40年弱のクレオの歴史のなかで培われた文化があるので、そう簡単に変わることができるとは思っていません。時間はかかりますが、変わるきっかけにはなったと感覚的には評価しています。感覚的と表現したのは、アナログの要素があるので、成果を測るのが難しいからです。ただ、経営トップと現場の距離感が縮まって、経営のスピードが上がっていると思います。
事業部ごとに再編しているので、それぞれの事業に最適な人事制度や組織づくりができます。社員一人ひとりにも「変わっていかなければならない」という意識が芽生えてくるでしょう。これは、分社化せずにやろうとすると難しい。アナログ的な思考を変えるには、まずは形から入ることが重要です。
──社長に就任されたのは、今年4月1日付です。クレオマーケティングの社長に就任された時は、ERP(統合基幹業務システム)である「ZeeM」畑を歩んでこられた経緯から順当だと感じましたが、今回のトップ就任については、どのような背景があったのでしょう。

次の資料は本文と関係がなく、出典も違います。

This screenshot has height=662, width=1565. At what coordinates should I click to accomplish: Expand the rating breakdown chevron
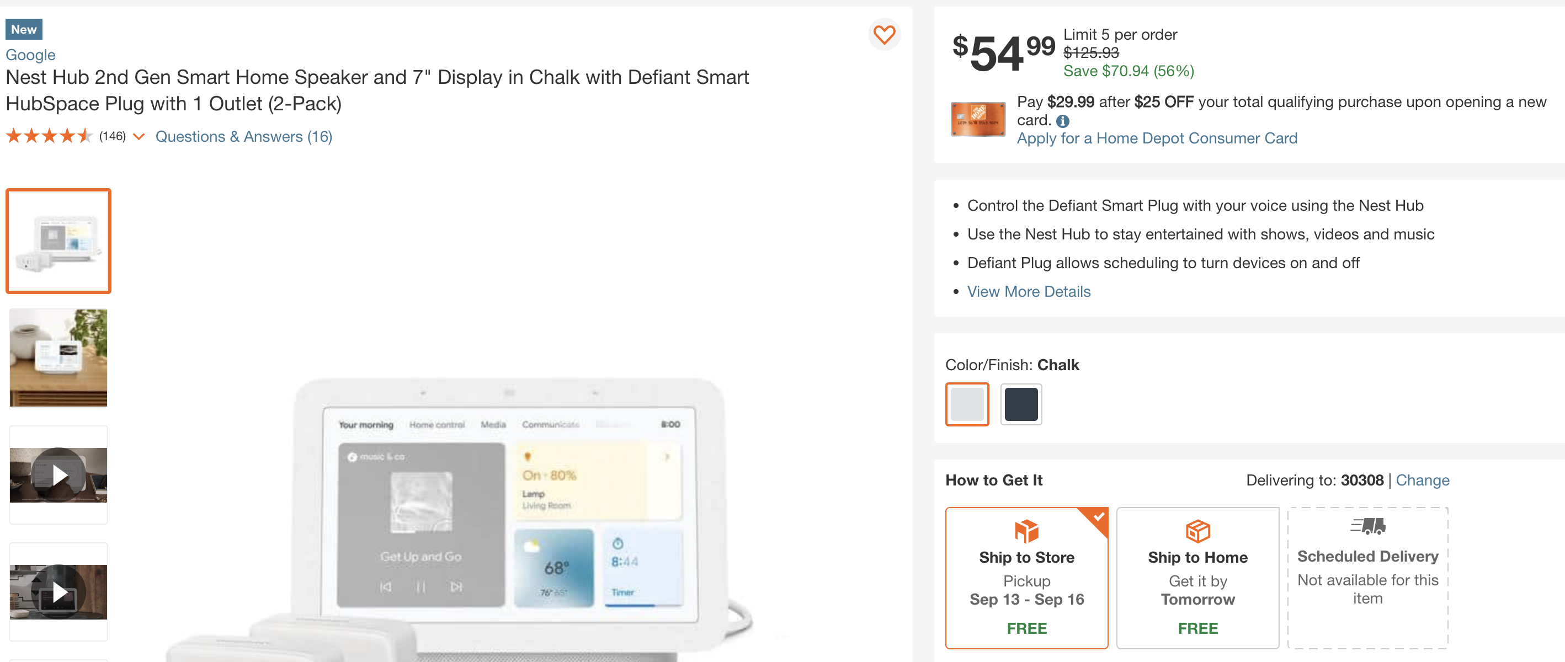point(139,137)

林 今年2月くらいに、急遽、社長に決まりました。前任の大矢(俊樹社長)から引き継ぐことになって、若干予想外だったというのが実感です。クレオの役員には、会長の土屋(淳一)と社長の大矢、私、それから社外取締役がいました。後任社長の候補として、クレオの役員や事業会社の代表者が挙がっていましたが、大矢の前に社長だった土屋が返り咲くという選択肢はなく、結局のところクレオの役員と事業会社の代表を務めているのは私だけだったので、条件からして社長になった、ということです。